Плетнев был, по отношению к моему дяде, с 1822 года до конца жизни поэта самым близким лицом и, повторяю, самым искренним другом. Принимая деятельное участие в издании бессмертных творений Пушкина, Плетнев подвергся вследствие этого тайному надзору (что видно, между прочим, из напечатанного в книге Я.К. Грота письма Дибича к петербургскому генерал-губернатору П.В. Голенищеву-Куту-зову от 23 апреля 1826 года), взял на себя посредничество в деле снятия с нашего поэта опалы, издал в 1826 году мелкие стихотворения Пушкина, в 1827 году – «Евгения Онегина», в 1829 году немало содействовал разрешению появления в свет «Бориса Годунова» и всегда неусыпно заботился об улучшении материальных средств нашего поэта. Дядя же сообщал Плетневу свои планы, и в задушевных с ним разговорах, и в чистосердечных письмах извещал его о ходе своих поэтических занятий, не утаивая от этого преданного друга постигавшие поэта неприятности, а насколько ценил дружбу и высокую личность Плетнева, можно как нельзя лучше убедиться из следующих красноречивых строк посвящения дяди Петру Александровичу в 1828 году четвертой и пятой главы «Евгения Онегина»:
Не мысля гордый свет забавить,
Вниманье дружбы возлюбя,
Хотел бы я тебе представить
Залог достойнее тебя,
Достойнее души прекрасной,
Святой исполненной мечты,
Поэзии живой и ясной,
Высоких дум и простоты…
После чрезвычайно жаркого лета 1830 года появилась страшная гостья – холера, которая шла с берегов Каспия в двух направлениях, а именно: с одной стороны – чрез приволжские губернии на Москву, а с другой – по Тереку и Кубани – в землю донских казаков, Новороссийский край, Подольскую губернию и Бессарабскую область. Появилась, наконец, она в Москве, и всякий, кто располагал какими-либо средствами, бежал оттуда. В числе спасавшихся в деревню оказались и сестра деда Сергея Львовича, Елизавета Львовна Сонцова, с мужем и общими дочерьми, приезжавшие в Москву по случаю предсмертной болезни Василия Львовича. Незадолго до вторичного отъезда их в свою отчину – село Коровино (Зарайского уезда Рязанской губернии), Елизавета Львовна писала племяннице, Ольге Сергеевне, об угрожающем Москве бедствии следующее: «В Москве, на прошлой и на этой неделе, было очень много внезапных заболеваний холерой: умирают скоропостижно в ужасных судорогах. Из Москвы кто может – бежит. Наш добрейший (notre excellent) Голицын [119] , который поручил мне очень тебе кланяться, я его видела в прошлый понедельник, употребляет все меры (il se met en quatre).

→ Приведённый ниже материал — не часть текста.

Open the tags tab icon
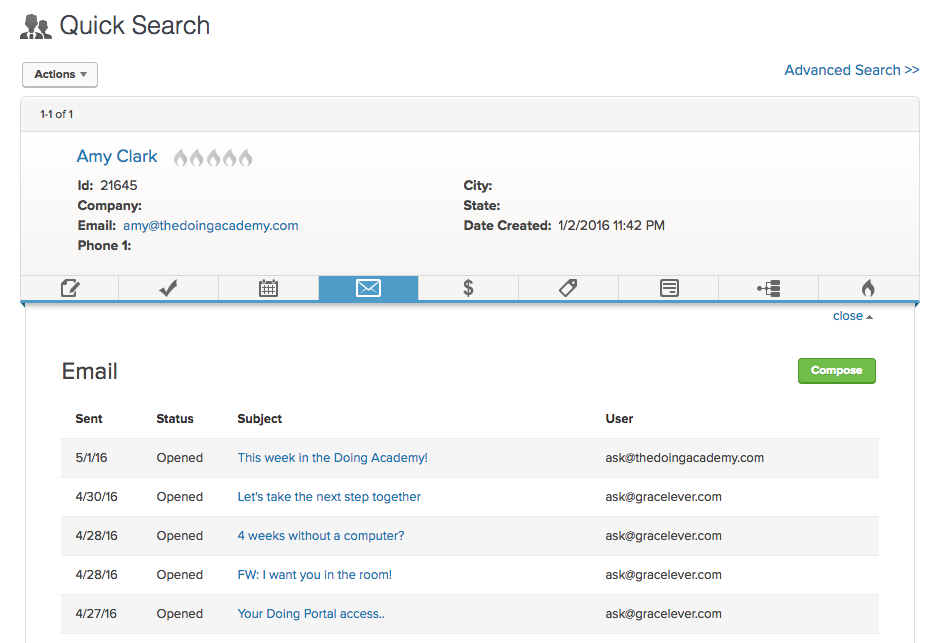The height and width of the screenshot is (643, 938). (568, 288)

Заводятся больницы, будут устроены заставы. Приезжающие подвергнутся двухнедельному карантину; сообщаться, как от многих слышала, с подмосковными губерниями можно будет только чрез Коломну, Богородск и еще через два или три места – какие – не спросила. Скажу лучше: письма будут прокалывать и окуривать, а мосты скоро совсем снимут. Вообрази, что на днях пьяные мужики приколотили чуть не до смерти двух (другие говорят пять) докторов. Слышала еще, что на прошлой неделе полупьяный дьячок собрал, будто бы, на улице каких-то фабричных, и кричал: «Не лечитесь у немцев лекарей. Они-то самая болезнь и есть». Дьячка арестовали, но нашлись и другие подобные ему люди: народ застращивают вторым пришествием, а за эти россказни с дурачков еще деньги берут. Дай Бог завтра же нам выбраться, не то не выпустят».

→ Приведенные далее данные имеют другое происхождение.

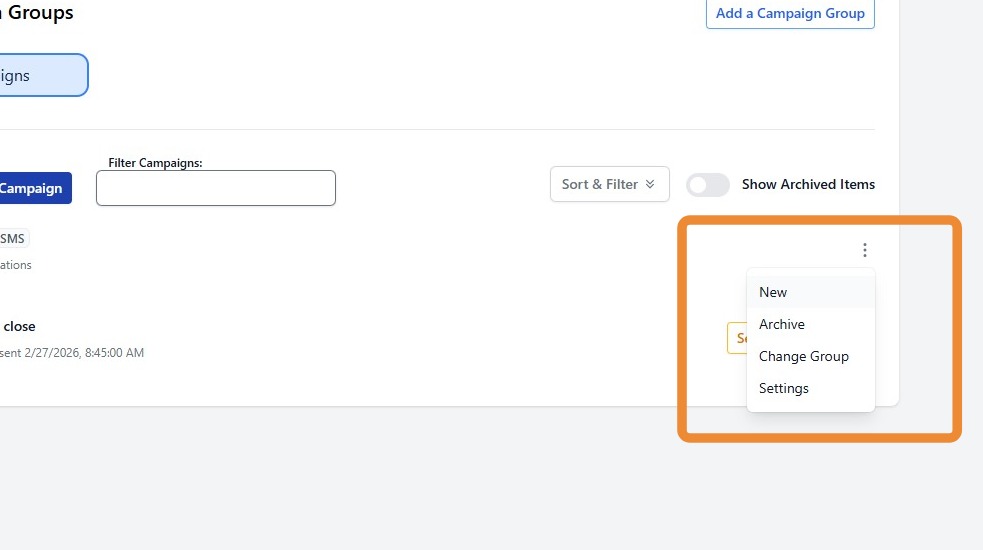Screen dimensions: 983x550
Task: Select New from the context menu
Action: (x=773, y=292)
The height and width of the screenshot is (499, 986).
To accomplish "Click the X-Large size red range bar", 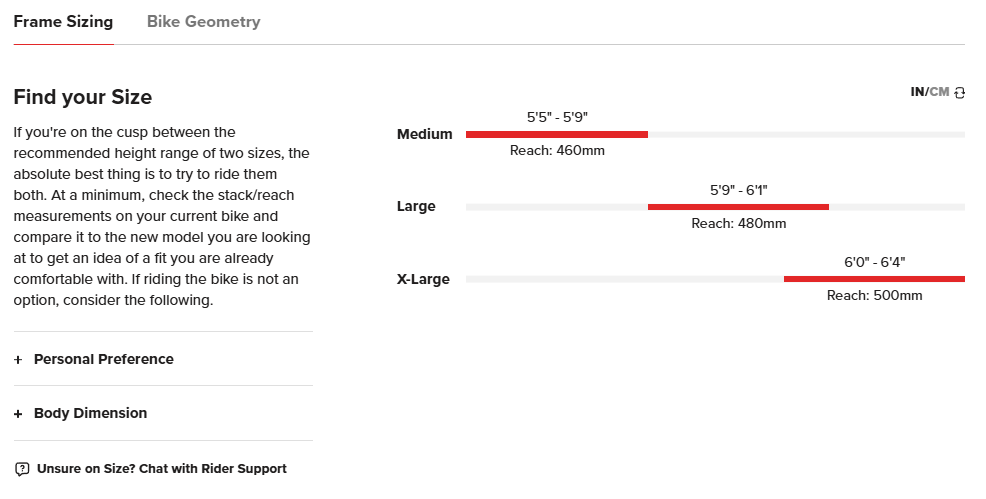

Письмо это Ольга Сергеевна сообщила деду и бабке, которые стали сильно беспокоиться об Александре Сергеевиче, так как из письма Елизаветы Львовны не знали, виделась ли она с ним и здоров ли он. Дядя же на их письма и в Москву и в Болдино не отвечал ни строчки. Конец тревоге положил Петр Александрович Плетнев: он написал Ольге Сергеевне, известив ее, что получил от Пушкина письмо из Болдино, куда Александр Сергеевич приехал из Москвы здравым и невредимым. В письме к Плетневу Пушкин подсмеивается над холерой следующим образом: «Около меня «колера морбус». Знаешь ли, что это за зверь? Того и гляди, что забежит он в Болдино да всех нас перекусает, того и гляди, что к дяде Василию отправлюсь, а ты и пиши мою биографию».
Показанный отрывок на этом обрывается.